L'azienda ha promesso di sistemare i diversi problemi emersi negli ultimi giorni


Boom di utenti e di guai in termini di sicurezza per Zoom Cloud Meeting nei giorni della pandemia di coronavirus.  L'app di videochat è diventata famosa e molto utilizzata proprio in questi giorni di isolamento forzato ma è incappata in divers problemi negli ultimi giorni non ultimo il trasferimento di alcuni dati degli utenti, per errore, nei server che si trovano in Cina. Una falla ammessa dalla stessa azienda ma il problema non è stato solo quello, come riportato dal Washington Post.

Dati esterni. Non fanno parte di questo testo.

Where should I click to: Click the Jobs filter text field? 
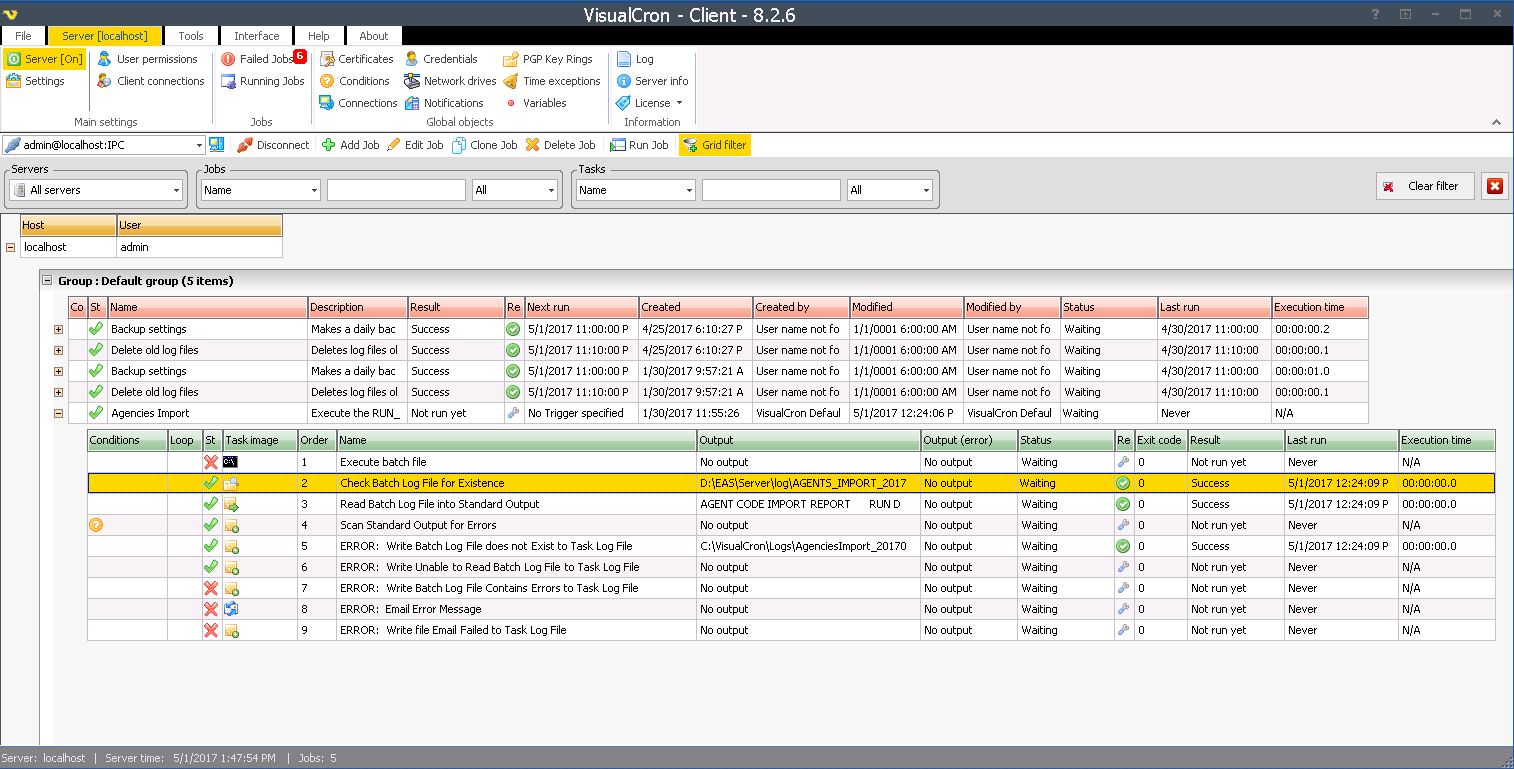coord(396,190)
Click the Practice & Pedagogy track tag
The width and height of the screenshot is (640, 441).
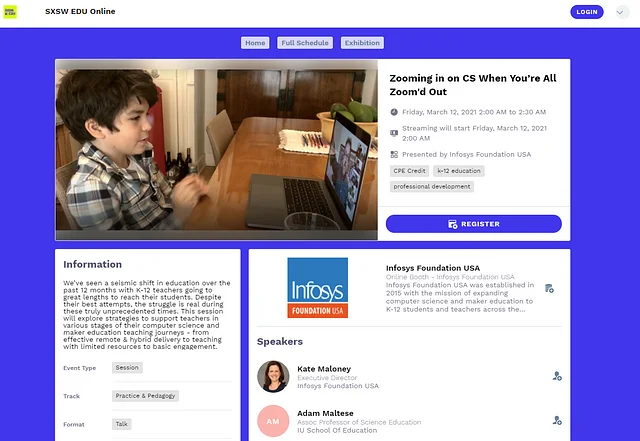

Infatti, secondo l'autorevole giornale americano, sono state esposte online migliaia di videochat fatte utilizzando proprio Zoom. Secondo il WP sarebbero state registrate da un software dell'app e poi salvate su applicazioni diverse senza password e sono dunque scaricabili sul Web. Tra video anche lezioni scolastiche, sedute di terapia e riunioni di businessmen.

L'azienda aveva già riconosciuto, a inizio aprile, di avere delle problematiche di sicurezza: "Non siamo stati all'altezza delle vostre aspettative su privacy e sicurezza, sono spiaciuto" aveva scritto in un messaggio sul sito di Zoom il fondatore e Ceo Eric S. Yuan.

La mossa dell'azienda? "Dedicare i prossimi 90 giorni a identificare e sistemare le problematiche" hanno assicurato da Zoom. Nel frattempo è utile, agli utenti dell'app, associare in ogni occasione una password di accesso nel momento in cui viene creato meeting Zoom. Se necessario salvare la registrazione dello stesso meeting sempre meglio farlo in locale, e non utilizzando i server dell'app.